> _About this exercise_
Leaving out the images, please reproduce each line below exactly.

Start of Data provided

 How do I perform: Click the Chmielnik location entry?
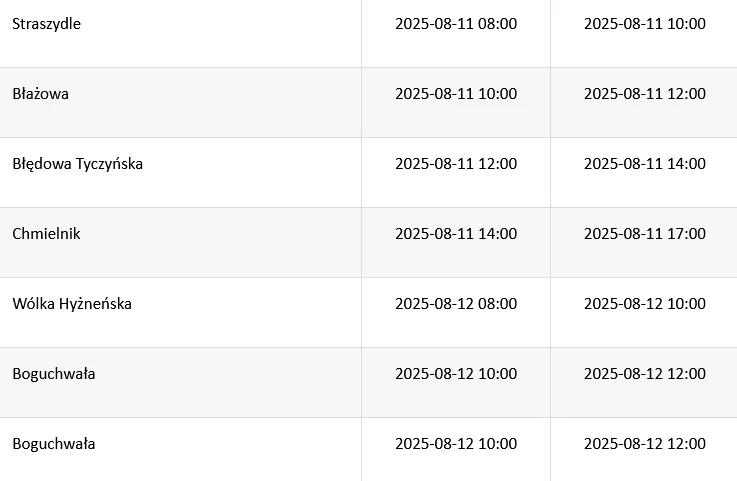46,234
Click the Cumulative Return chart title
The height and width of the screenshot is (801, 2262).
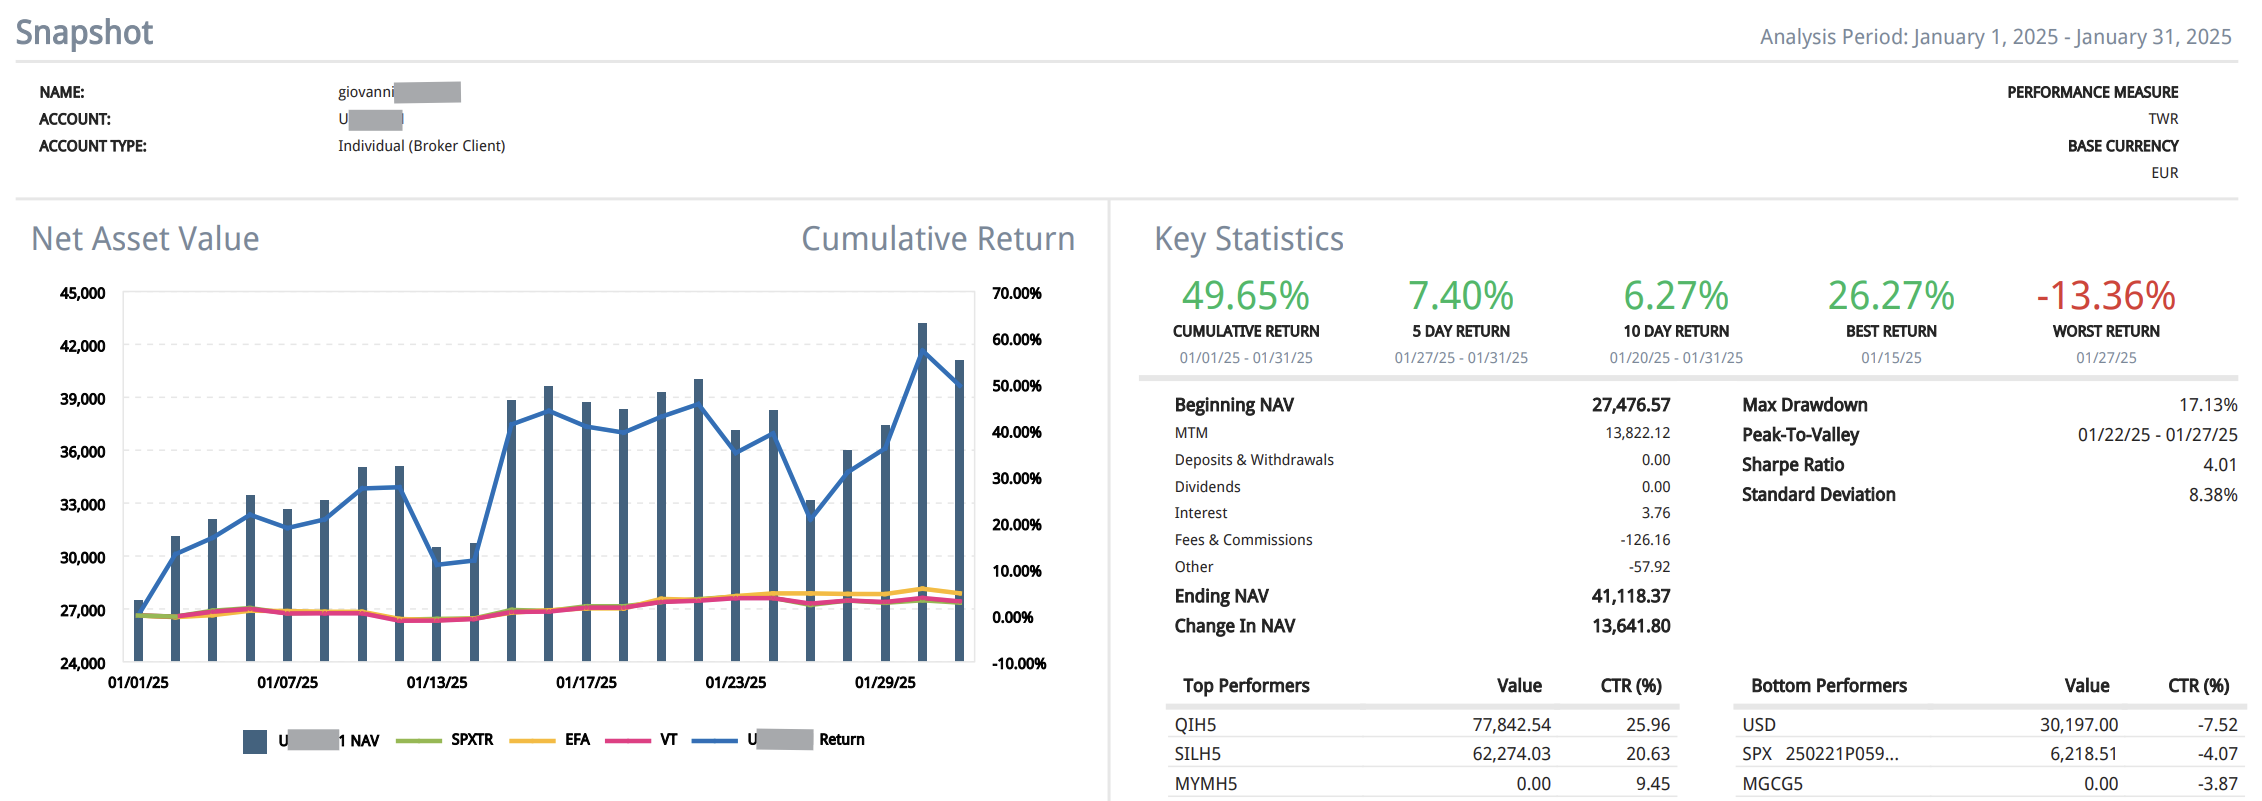937,239
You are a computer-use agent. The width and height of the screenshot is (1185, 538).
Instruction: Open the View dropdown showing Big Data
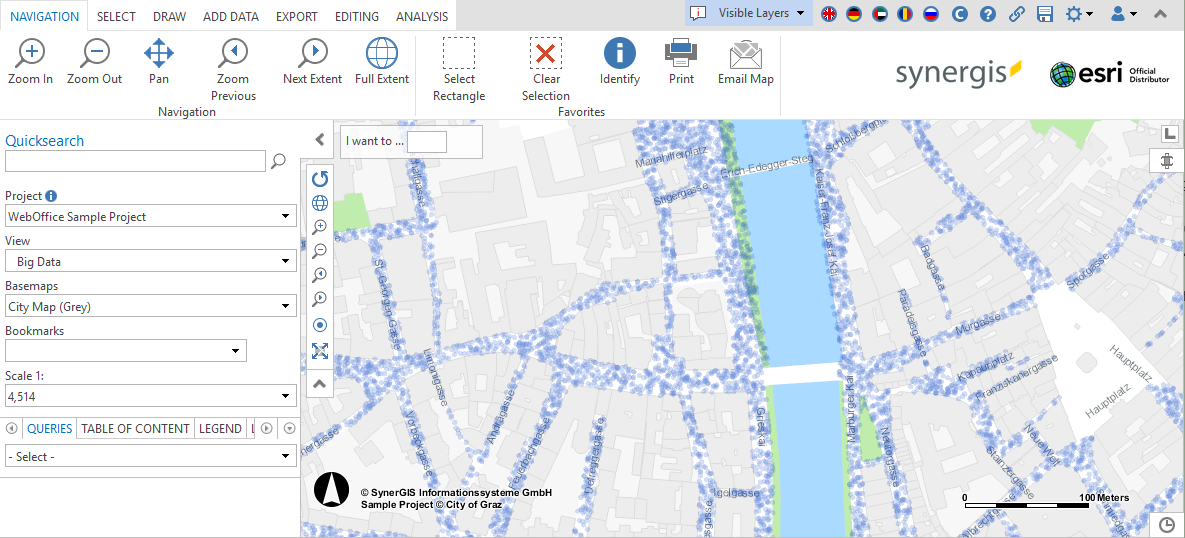tap(150, 262)
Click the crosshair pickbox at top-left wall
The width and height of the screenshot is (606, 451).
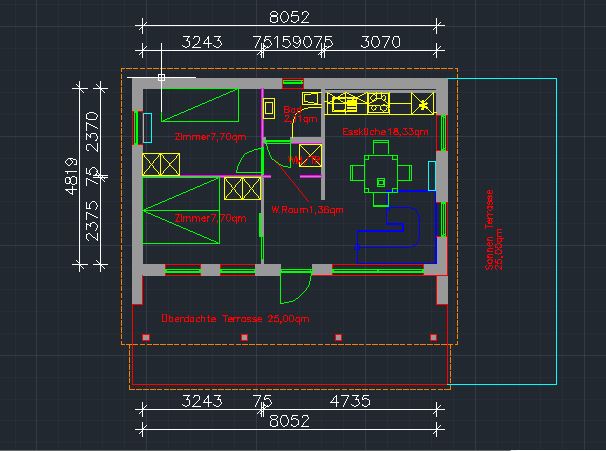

End of Data provided

> _Task solution_
 How do I perform: Click the Chmielnik location entry?
46,234
Click the Cumulative Return chart title
The height and width of the screenshot is (801, 2262).
937,239
You are a computer-use agent. The width and height of the screenshot is (1185, 538).
Instruction: Open the View dropdown showing Big Data
tap(150, 262)
Click the crosshair pickbox at top-left wall
The width and height of the screenshot is (606, 451).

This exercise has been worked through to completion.